I often think and worry about the disconnect between the medium’s history and its new faces that occupy the networked world of the PlayStation Network and Xbox Live. It’s both shocking and incredibly sad that a multi-billion dollar part of the gaming industry just disappeared, leaving the ghosts of the past to sit in a warehouse or garage. One of the first video games I ever remember playing is the original Mortal Kombat arcade machine, sometime around 1994. Do people now even know just how huge Mortal Kombat used to be? If I said the expression “Test Your Might” would they stare at me with a blank face? If they watched YouTube videos of old arcade footage, would they be put off by the weird clothing and dated hairstyles? Many of the games I enjoyed as a kid I first saw in the arcade instead of on a console. Today that is such a foreign concept. Even cultural norms from games like Rare’s 1994 fighting game Killer Instinct are lost. On the machine is the mandate, “Loser pays. Winner stays.” If you told that to a gamer today, would they even know what that meant?
Fighting games are one of the few genres that kept the arcade spirit alive through the industry’s drastic changes. It’s almost remained unscathed after going through a down period in the early 2000s, rejuvenated with the latest franchises on home consoles and the passion of the fighting community. Maybe the arcade spirit also evolved into the 1997 GoldenEye 007 on Nintendo 64 and later Xbox LAN parties with Halo. Maybe it’s now living in the competitive gaming tournaments of StarCraft 2 and League of Legends. Or perhaps some of it’s found in America’s pockets, setting a high score in Angry Birds the same way millions of people once did in Pac-Man and Space Invaders.
At least in Illinois there’s a recent attempted revival of the arcade. The Galloping Ghost, Emporium Arcade Bar and Logan Hardware all are incredibly popular locations attracting both newcomers and those hungry for nostalgia. It’s interesting that it’s springing up again in this state considering Chicago once was a center for arcade and pinball manufacturing. Owners are experimenting with new and stronger ways to attract customers. These types of establishments are slowly growing around the country as the home console industry generates billions of dollars every year, making the arcade more a niche than ever before.
Seeing children play the old arcade games with their parents makes me believe the history won’t be completely forgotten. My cousin wished there were more arcades around to visit, saying it’s a fantastic experience for everyone even if they’re not a gamer. I felt accomplished. I converted him. Arcades will most likely never again reach the levels they were twenty or thirty years ago but the spirit will find a way to continue on. The arcade will never die.

**STUDY MATERIAL**
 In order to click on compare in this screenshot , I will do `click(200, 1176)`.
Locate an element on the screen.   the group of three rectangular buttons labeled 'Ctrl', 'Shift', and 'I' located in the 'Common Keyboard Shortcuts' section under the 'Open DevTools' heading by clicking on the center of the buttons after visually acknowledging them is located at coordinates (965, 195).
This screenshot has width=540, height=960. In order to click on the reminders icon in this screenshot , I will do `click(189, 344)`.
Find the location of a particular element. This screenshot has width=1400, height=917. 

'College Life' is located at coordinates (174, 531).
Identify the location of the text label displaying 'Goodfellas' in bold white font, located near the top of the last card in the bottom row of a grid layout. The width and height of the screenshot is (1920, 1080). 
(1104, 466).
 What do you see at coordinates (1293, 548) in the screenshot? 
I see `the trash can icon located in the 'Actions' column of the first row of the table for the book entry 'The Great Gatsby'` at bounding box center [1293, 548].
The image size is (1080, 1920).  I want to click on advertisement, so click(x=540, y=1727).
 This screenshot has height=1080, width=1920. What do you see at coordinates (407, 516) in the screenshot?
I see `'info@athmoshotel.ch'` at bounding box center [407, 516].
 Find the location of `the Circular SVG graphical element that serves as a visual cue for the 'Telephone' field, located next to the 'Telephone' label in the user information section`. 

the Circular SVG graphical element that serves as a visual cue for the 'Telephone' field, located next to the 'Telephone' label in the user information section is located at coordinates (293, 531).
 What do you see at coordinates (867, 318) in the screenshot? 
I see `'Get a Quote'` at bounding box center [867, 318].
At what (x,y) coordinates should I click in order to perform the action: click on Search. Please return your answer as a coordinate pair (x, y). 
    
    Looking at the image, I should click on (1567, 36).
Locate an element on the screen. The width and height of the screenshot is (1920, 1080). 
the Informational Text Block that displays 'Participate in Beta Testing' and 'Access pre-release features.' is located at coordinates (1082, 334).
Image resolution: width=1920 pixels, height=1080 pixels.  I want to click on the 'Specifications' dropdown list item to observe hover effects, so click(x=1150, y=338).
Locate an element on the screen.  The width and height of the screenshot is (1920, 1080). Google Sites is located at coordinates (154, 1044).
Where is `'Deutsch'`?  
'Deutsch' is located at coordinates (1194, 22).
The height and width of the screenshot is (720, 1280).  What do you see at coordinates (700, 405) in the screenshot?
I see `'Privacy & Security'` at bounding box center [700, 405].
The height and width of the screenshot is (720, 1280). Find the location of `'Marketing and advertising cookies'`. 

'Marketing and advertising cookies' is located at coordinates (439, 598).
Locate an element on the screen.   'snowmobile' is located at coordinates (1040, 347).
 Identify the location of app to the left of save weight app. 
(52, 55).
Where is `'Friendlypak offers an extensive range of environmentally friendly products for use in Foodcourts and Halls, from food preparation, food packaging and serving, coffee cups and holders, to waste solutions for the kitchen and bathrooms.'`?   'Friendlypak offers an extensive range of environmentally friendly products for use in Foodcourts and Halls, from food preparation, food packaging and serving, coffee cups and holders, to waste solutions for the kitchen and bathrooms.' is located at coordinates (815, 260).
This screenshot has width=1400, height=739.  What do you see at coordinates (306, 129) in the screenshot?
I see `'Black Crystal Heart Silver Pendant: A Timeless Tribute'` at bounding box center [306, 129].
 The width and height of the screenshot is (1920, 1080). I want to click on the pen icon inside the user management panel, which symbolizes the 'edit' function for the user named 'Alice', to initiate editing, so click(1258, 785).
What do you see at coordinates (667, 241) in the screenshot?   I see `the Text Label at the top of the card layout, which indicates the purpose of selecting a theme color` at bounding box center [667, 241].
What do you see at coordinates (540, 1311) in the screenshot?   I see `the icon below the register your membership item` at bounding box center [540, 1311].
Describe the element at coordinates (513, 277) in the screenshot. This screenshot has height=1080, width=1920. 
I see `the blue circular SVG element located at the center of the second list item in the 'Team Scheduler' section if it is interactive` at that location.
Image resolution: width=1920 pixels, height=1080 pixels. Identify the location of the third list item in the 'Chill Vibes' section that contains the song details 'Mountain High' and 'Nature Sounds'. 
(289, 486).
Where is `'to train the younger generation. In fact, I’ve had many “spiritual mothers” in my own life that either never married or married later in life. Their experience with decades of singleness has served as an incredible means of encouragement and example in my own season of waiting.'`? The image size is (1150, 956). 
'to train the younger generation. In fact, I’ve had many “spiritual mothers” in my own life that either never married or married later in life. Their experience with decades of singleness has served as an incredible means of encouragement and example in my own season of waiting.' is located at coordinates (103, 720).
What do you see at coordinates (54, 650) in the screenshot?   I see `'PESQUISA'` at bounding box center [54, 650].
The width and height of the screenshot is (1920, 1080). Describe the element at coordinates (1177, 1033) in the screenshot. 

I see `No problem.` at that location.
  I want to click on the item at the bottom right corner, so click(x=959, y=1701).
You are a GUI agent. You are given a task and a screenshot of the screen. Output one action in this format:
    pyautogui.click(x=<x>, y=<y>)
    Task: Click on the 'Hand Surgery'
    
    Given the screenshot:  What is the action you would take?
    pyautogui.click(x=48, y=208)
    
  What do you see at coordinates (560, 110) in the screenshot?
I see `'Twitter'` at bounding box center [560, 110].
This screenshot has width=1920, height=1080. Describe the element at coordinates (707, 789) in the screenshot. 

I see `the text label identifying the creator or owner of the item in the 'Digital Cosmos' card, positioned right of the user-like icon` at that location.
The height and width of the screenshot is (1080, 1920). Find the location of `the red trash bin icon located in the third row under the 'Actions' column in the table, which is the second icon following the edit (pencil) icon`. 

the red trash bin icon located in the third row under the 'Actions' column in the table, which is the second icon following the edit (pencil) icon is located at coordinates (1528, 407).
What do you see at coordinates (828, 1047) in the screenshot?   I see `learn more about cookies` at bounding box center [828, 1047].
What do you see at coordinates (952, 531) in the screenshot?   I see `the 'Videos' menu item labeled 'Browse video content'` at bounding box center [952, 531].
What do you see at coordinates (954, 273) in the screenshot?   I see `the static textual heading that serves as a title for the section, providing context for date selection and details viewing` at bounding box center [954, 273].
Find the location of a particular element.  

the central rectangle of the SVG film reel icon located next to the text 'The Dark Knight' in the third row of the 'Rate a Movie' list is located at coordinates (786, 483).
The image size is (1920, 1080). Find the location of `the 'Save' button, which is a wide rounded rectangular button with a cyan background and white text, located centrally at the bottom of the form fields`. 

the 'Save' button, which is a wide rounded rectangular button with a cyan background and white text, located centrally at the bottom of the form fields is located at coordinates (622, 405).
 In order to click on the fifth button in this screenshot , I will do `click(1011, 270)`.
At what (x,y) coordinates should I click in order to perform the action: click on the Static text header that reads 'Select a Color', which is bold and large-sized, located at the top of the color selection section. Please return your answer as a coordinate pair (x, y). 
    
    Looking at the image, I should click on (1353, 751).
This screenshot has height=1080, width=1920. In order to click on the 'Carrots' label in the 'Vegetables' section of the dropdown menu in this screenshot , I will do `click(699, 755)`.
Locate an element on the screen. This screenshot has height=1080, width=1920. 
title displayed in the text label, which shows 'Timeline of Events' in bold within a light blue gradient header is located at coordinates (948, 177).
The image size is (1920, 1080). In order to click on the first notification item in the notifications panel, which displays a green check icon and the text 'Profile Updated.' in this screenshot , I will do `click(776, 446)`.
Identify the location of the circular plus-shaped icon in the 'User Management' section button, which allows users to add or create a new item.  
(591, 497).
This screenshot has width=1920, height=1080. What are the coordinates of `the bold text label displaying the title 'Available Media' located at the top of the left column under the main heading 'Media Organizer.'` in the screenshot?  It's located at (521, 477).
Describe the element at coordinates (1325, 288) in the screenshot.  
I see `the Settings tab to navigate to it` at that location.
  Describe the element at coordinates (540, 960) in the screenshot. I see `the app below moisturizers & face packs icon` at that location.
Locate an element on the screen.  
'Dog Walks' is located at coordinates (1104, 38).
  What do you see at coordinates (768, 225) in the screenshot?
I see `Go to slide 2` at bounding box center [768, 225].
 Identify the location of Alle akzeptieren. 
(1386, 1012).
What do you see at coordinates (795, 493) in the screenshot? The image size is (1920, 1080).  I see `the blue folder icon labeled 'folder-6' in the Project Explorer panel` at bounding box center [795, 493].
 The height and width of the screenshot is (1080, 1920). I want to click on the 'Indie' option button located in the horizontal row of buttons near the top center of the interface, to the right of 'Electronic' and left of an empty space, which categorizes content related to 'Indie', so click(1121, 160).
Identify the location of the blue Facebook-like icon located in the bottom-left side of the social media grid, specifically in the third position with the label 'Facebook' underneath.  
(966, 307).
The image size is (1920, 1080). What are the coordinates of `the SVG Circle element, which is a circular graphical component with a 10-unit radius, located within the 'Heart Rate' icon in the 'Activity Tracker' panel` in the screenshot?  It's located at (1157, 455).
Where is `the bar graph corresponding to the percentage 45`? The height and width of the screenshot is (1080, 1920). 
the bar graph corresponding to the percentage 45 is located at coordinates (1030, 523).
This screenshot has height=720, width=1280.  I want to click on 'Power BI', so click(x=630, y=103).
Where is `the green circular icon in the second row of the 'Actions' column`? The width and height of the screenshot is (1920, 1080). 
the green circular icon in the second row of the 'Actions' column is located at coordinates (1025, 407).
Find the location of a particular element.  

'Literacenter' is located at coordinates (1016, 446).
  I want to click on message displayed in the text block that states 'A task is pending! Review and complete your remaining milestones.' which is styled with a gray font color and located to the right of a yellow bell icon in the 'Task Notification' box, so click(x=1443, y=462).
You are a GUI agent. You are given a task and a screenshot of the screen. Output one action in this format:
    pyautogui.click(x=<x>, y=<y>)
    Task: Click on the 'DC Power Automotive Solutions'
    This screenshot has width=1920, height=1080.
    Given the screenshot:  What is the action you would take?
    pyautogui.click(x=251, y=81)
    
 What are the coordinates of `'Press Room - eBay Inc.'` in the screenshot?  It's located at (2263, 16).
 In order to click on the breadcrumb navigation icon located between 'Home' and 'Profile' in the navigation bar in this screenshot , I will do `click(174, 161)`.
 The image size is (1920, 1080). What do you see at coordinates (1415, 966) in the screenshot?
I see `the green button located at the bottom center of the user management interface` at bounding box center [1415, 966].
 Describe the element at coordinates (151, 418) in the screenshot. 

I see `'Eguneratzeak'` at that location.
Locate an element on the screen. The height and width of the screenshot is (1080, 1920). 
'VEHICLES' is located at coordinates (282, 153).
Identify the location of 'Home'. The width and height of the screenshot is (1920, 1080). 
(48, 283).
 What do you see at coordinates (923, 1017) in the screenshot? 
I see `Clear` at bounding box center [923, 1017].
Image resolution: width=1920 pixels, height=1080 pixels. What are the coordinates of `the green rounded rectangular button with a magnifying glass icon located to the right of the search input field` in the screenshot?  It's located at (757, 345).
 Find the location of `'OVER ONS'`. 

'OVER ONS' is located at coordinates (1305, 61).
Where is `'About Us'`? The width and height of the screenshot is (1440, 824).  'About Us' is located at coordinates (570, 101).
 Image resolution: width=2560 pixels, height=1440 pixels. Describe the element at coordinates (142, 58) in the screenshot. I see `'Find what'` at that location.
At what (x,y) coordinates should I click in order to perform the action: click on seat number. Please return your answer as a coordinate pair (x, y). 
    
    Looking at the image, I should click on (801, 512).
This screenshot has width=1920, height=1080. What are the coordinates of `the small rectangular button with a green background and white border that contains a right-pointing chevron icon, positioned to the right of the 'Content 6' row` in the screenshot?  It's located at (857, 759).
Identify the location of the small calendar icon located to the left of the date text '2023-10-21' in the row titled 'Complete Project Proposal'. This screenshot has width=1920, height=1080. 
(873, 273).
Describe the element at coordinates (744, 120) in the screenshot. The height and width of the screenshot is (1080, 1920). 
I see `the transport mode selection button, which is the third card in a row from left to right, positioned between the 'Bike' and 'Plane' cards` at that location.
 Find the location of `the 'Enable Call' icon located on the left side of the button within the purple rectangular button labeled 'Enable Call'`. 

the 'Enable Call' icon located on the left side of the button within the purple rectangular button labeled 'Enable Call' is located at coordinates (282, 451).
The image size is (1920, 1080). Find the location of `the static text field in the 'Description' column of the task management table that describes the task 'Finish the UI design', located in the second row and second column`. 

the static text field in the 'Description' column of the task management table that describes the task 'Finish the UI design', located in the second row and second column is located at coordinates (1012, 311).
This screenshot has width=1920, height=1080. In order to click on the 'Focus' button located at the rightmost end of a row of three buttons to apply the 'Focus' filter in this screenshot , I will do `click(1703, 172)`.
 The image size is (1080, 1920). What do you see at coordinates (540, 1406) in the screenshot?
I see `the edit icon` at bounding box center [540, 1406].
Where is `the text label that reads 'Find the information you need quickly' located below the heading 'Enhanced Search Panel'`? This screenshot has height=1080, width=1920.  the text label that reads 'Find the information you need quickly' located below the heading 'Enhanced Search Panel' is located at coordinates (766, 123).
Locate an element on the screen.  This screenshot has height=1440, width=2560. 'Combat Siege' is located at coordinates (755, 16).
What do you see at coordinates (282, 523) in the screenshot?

**WHAT NEEDS TO BE DONE**
Write out the passage on the arcade's history and survival word for word, from "Seeing children play" up to and including "will never die.". The data can be set aside.

**OUTPUT OF THE TASK**
Seeing children play the old arcade games with their parents makes me believe the history won’t be completely forgotten. My cousin wished there were more arcades around to visit, saying it’s a fantastic experience for everyone even if they’re not a gamer. I felt accomplished. I converted him. Arcades will most likely never again reach the levels they were twenty or thirty years ago but the spirit will find a way to continue on. The arcade will never die.